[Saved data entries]
---
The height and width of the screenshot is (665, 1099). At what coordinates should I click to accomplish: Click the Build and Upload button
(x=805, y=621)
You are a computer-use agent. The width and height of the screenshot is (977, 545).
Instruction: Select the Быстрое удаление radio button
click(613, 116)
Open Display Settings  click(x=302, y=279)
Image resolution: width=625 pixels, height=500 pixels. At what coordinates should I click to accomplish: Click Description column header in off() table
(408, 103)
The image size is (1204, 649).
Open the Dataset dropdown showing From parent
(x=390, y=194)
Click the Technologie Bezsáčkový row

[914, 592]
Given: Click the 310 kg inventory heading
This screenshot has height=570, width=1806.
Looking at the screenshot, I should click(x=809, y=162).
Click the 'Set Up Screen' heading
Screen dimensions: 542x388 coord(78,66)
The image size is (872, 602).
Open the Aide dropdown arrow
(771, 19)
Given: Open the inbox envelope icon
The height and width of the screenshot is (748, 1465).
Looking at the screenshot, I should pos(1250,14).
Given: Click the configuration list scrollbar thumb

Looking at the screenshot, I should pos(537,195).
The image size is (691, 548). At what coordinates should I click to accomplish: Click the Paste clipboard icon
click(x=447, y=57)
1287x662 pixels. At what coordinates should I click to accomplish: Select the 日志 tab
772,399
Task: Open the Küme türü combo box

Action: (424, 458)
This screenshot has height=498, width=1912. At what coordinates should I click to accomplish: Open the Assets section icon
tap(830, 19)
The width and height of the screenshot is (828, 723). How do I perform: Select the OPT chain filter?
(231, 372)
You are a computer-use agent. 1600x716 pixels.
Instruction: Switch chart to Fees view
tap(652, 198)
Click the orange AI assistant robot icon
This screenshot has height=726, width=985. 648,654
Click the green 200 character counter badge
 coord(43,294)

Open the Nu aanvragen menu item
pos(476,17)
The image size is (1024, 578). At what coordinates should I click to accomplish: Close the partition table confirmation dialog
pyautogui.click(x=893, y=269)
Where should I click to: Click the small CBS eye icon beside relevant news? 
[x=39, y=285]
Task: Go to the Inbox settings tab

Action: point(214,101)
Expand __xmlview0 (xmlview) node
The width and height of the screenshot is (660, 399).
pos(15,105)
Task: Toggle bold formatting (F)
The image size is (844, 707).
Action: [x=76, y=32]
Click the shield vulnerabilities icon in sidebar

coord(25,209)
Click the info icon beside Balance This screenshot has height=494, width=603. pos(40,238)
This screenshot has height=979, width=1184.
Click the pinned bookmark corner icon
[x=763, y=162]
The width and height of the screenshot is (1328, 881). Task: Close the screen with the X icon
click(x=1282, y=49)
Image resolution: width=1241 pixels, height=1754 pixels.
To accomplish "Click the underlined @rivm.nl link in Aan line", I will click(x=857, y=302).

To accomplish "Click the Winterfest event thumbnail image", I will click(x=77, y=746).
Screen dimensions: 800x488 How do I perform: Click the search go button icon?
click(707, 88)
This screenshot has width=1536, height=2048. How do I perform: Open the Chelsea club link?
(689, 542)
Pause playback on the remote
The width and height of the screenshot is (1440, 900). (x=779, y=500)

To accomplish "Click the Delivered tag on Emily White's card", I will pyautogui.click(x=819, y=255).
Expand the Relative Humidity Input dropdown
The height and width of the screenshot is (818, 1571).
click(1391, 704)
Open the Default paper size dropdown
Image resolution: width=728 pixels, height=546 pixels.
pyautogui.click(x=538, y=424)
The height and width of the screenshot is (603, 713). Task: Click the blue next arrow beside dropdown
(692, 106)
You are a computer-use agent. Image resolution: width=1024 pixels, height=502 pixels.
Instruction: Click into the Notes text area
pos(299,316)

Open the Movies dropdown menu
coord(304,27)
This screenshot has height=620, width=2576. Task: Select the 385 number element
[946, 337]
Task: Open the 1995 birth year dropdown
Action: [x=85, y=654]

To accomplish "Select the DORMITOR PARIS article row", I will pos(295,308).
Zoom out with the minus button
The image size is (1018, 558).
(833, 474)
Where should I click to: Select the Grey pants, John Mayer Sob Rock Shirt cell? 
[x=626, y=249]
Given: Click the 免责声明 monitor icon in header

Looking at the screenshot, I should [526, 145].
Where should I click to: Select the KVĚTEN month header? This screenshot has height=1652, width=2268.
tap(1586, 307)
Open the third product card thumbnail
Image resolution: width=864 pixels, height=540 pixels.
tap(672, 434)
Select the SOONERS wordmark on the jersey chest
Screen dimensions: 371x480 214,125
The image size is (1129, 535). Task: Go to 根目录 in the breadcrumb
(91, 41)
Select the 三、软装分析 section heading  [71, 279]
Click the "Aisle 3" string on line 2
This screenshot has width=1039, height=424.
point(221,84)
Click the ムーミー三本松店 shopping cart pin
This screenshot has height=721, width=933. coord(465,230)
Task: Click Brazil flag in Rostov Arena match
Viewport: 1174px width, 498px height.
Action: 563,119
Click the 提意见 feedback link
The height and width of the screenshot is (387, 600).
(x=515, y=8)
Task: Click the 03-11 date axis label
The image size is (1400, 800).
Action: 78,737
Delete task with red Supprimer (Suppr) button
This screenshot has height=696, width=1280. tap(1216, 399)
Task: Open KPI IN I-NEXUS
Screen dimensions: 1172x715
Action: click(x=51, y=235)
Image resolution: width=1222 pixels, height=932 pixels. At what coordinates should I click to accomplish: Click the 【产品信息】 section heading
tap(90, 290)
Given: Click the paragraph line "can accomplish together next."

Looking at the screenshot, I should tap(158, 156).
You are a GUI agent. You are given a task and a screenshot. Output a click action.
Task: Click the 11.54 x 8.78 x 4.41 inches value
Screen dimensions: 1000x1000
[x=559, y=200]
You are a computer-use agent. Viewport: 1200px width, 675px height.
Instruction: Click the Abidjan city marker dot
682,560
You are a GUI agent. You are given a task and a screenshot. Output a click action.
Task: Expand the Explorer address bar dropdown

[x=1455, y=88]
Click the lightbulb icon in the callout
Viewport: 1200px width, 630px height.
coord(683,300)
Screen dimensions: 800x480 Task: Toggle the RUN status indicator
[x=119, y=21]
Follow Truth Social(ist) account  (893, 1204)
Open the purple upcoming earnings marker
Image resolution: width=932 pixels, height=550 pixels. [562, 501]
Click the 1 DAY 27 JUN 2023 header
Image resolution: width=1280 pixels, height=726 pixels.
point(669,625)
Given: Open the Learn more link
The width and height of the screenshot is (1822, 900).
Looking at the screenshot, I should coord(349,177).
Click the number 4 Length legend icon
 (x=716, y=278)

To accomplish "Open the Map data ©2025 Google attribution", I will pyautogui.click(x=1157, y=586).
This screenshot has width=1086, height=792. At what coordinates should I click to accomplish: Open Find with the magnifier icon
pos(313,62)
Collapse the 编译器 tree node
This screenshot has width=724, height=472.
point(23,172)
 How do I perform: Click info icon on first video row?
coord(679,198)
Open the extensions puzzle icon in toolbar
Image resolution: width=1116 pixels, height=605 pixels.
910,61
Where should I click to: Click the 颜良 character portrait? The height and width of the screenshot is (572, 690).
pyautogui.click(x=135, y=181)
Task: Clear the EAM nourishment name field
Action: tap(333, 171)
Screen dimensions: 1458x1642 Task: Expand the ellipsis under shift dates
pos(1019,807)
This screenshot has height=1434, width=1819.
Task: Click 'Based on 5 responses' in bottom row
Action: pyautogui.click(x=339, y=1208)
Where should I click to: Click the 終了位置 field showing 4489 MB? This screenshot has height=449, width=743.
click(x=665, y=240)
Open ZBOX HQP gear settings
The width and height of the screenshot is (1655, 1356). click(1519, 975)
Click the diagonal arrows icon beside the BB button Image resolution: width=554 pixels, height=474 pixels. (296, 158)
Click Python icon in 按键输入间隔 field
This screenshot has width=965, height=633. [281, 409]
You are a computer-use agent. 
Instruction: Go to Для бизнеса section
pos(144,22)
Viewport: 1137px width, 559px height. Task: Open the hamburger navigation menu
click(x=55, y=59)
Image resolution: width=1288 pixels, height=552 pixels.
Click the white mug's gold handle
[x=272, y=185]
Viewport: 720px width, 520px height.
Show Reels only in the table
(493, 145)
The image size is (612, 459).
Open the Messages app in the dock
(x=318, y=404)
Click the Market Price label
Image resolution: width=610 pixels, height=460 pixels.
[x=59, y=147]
---
* Directions for this task *
Among the records above, extract exactly the lines from the line with "Select the 三、软装分析" to the line with "Collapse the 编译器 tree node", both lines included, and leave out the rest.

* Output of the exercise *
Select the 三、软装分析 section heading  [71, 279]
Click the "Aisle 3" string on line 2
This screenshot has width=1039, height=424.
point(221,84)
Click the ムーミー三本松店 shopping cart pin
This screenshot has height=721, width=933. coord(465,230)
Task: Click Brazil flag in Rostov Arena match
Viewport: 1174px width, 498px height.
Action: 563,119
Click the 提意见 feedback link
The height and width of the screenshot is (387, 600).
(x=515, y=8)
Task: Click the 03-11 date axis label
The image size is (1400, 800).
Action: 78,737
Delete task with red Supprimer (Suppr) button
This screenshot has height=696, width=1280. tap(1216, 399)
Task: Open KPI IN I-NEXUS
Screen dimensions: 1172x715
Action: click(x=51, y=235)
Image resolution: width=1222 pixels, height=932 pixels. At what coordinates should I click to accomplish: Click the 【产品信息】 section heading
tap(90, 290)
Given: Click the paragraph line "can accomplish together next."

Looking at the screenshot, I should tap(158, 156).
You are a GUI agent. You are given a task and a screenshot. Output a click action.
Task: Click the 11.54 x 8.78 x 4.41 inches value
Screen dimensions: 1000x1000
[x=559, y=200]
You are a computer-use agent. Viewport: 1200px width, 675px height.
Instruction: Click the Abidjan city marker dot
682,560
You are a GUI agent. You are given a task and a screenshot. Output a click action.
Task: Expand the Explorer address bar dropdown

[x=1455, y=88]
Click the lightbulb icon in the callout
Viewport: 1200px width, 630px height.
coord(683,300)
Screen dimensions: 800x480 Task: Toggle the RUN status indicator
[x=119, y=21]
Follow Truth Social(ist) account  (893, 1204)
Open the purple upcoming earnings marker
Image resolution: width=932 pixels, height=550 pixels. [562, 501]
Click the 1 DAY 27 JUN 2023 header
Image resolution: width=1280 pixels, height=726 pixels.
point(669,625)
Given: Open the Learn more link
The width and height of the screenshot is (1822, 900).
Looking at the screenshot, I should coord(349,177).
Click the number 4 Length legend icon
 (x=716, y=278)

To accomplish "Open the Map data ©2025 Google attribution", I will pyautogui.click(x=1157, y=586).
This screenshot has width=1086, height=792. At what coordinates should I click to accomplish: Open Find with the magnifier icon
pos(313,62)
Collapse the 编译器 tree node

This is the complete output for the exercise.